I am a blessing to my world and an asset to generations.

LITERATURE REVIEW


Don’t be scared, literature review is dope💪, let me show you what scholars have to say!  
In “Thick Love”, L. Barzey and Michele A. assert that “Toni Morrison's portrayal of Sethe and the other mothers in Beloved demonstrates how social context affects the way women mother.” They assert that by writing a story which places motherhood in slave conditions, Morrison complicates motherhood. The three slave mothers in Beloved, Ma'am—Sethe's Mother, Baby Suggs—Sethe's Mother-in-law, and Sethe herself, reflect the presence of an oppressive slave system that takes away motherly agency. Although motherhood becomes difficult for the three women, their shared experiences show that although slavery denied them the right to genuine motherhood, they still found way(s) to assert their will in some situations.  For instance “Ma'am refused to mother those children who were forced on her by rape. Baby Suggs refused to let herself love children who could be taken away from her.” In Sethe’s case, she loved enough kill her, by slitting her throat rather than let her be taken back into slavery. Barzey and Michele’s main point is that the social position of a woman affects how she mothers.

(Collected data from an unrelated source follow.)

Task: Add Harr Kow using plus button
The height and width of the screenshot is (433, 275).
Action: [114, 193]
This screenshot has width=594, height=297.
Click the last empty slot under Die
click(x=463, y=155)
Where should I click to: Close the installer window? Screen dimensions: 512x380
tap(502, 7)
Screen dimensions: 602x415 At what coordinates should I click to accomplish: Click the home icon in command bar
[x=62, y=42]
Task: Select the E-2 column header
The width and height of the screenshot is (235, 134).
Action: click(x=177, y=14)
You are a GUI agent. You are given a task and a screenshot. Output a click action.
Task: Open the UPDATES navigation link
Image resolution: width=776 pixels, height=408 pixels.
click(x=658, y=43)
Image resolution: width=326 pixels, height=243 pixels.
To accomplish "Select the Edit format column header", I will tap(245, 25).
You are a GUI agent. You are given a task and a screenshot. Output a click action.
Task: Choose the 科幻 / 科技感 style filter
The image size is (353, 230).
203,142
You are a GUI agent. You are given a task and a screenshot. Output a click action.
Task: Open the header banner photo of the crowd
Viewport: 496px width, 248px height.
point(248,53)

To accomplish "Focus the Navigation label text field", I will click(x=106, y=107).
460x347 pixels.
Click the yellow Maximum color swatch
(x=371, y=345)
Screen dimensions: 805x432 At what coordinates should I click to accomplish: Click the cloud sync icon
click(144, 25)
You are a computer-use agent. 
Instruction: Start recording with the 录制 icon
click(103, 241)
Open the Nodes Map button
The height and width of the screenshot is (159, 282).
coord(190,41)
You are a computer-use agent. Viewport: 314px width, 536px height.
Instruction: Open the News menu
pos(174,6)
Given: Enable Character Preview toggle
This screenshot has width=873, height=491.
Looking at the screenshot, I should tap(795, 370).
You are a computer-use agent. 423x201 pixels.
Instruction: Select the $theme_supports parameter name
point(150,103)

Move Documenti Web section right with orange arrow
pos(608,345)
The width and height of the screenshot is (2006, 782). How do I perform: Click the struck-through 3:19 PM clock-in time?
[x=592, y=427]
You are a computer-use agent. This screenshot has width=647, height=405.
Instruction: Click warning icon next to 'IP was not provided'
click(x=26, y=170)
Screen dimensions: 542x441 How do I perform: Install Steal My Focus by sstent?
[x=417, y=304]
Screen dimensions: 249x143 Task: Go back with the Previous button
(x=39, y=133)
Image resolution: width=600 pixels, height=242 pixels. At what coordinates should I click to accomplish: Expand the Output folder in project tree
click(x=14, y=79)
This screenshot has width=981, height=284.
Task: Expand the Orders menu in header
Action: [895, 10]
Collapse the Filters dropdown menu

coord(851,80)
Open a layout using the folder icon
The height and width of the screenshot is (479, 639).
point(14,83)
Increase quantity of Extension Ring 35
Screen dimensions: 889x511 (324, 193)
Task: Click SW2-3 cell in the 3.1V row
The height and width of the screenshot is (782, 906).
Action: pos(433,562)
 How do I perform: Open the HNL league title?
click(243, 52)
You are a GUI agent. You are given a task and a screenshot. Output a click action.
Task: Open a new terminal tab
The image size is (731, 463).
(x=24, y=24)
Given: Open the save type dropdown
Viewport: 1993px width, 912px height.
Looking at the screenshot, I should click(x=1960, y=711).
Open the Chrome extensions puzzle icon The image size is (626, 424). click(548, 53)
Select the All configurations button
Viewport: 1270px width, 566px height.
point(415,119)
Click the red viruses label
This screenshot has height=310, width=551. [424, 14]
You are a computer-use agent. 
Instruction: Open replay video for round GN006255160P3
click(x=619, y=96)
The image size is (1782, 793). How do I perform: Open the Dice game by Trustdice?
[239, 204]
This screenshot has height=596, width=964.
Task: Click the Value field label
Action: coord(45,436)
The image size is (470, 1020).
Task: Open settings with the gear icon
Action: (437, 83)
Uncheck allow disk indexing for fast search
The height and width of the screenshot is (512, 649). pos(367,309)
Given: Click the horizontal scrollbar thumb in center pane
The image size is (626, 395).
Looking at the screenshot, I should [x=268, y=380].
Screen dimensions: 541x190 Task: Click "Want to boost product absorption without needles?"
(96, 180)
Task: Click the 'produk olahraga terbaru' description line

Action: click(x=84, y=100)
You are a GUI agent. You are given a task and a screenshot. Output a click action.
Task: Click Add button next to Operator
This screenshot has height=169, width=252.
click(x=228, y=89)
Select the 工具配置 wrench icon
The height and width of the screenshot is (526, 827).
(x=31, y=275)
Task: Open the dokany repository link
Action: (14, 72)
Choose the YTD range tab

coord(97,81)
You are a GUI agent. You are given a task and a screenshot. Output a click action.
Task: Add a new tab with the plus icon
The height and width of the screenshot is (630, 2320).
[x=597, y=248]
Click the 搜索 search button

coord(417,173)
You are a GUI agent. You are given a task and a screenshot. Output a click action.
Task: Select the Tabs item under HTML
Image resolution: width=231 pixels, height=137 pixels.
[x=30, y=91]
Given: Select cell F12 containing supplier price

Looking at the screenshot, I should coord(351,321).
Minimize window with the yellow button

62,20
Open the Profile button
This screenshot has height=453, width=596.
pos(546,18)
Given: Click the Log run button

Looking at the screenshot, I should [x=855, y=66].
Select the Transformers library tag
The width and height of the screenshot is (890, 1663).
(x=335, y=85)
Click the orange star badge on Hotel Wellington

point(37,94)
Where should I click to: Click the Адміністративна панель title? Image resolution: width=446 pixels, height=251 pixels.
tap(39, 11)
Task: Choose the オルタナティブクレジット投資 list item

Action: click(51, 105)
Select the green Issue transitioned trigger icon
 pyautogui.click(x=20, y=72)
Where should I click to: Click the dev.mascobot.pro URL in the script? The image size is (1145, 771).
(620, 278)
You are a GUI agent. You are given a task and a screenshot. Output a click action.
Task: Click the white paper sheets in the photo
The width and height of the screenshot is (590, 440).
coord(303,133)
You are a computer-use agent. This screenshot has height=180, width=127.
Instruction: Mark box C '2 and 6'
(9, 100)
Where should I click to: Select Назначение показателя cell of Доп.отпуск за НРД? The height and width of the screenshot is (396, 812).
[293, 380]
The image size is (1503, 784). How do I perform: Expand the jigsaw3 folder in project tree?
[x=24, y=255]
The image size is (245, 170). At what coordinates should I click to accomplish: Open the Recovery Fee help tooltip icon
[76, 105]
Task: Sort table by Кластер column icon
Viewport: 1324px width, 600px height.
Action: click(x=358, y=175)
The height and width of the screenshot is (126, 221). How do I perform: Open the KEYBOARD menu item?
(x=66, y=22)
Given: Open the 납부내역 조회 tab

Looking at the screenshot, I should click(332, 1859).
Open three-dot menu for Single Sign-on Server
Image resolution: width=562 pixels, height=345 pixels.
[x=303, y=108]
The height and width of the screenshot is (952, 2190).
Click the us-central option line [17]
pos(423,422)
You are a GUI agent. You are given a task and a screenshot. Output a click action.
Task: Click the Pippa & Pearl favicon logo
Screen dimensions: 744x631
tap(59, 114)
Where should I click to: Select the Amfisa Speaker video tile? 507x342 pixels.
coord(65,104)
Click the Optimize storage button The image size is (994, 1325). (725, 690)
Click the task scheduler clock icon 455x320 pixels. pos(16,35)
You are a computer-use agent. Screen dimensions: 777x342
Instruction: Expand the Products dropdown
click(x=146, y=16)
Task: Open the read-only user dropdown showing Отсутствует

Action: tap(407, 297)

On the other hand, Terry Caesar’s “Slavery and Motherhood” demonstrates how slavery serves as the appropriate condition to complicate the hopes and fears of motherhood. He asserts that motherhood in the context of slavery testifies to maternal subjectivity—a position which affirms how motherhood is itself slavery. Both words, “mother” and “slave” he says, are convertible terms, which illustrates how a mother could feel like she is a slave to her child and the child a slave to her mother. Caesar adds that Sethe may have killed Beloved to protect her own self-possession—a deliverance from maternal slavery, which motherhood has subjected her to. His analysis does not only show how slavery contaminates motherhood, but shows how Morrison’s story moves from being a story of motherly love to that of motherly preservation. he argues that Sethe owns herself by disowning Beloved which is a strategy for self-preservation not love. Caesar's perspective defers from other scholars because he invites us to scrutinize Sethe's motif. 

Meanwhile, in “Mothering Slaves” the argument is that “motherhood is a site of conflict in slave societies because it compounded exploitation of women’s labor with oppression through the most intimate aspects of their lives, while also providing space for the building of relationships that could enable survival.” Aspects of this complexity according to the authors include, the highly contested space of sexuality and sexual violence against slave mothers, and the politics of wet nursing—since the slave mother is taken away from her own children, while her milk is feed to her mistress’s baby, her children are neglected. In this research enslaved women’s motherhood is considered as a site of trauma, loss, and grief; as they frequently experience the death of their children, and slavery recklessly damages their bodies as often, they are unable to carry their foetuses to term. This perspective adds the politics of wet nursing as another method of  oppression.  

Finally, Kimberle Crenshaw, serves to tie all the other articles together, she claims that black women are doubly oppressed by an intersection of multiple oppressive system of race, sexism and elitism, which can be traced to slavery. Crenshaw differs in a unique way from the other scholars who examine motherhood and slavery. She carves the multidimensional oppression of black woman into a theory of thinking that illustrates the oppressive system (slave) women and mothers are forced to survive in. Crenshaw differs from other scholars as she shows ways in which multiplied oppression still works beyond slave era to post-slavery America. She also provides a framework for articulating this complex phenomenon.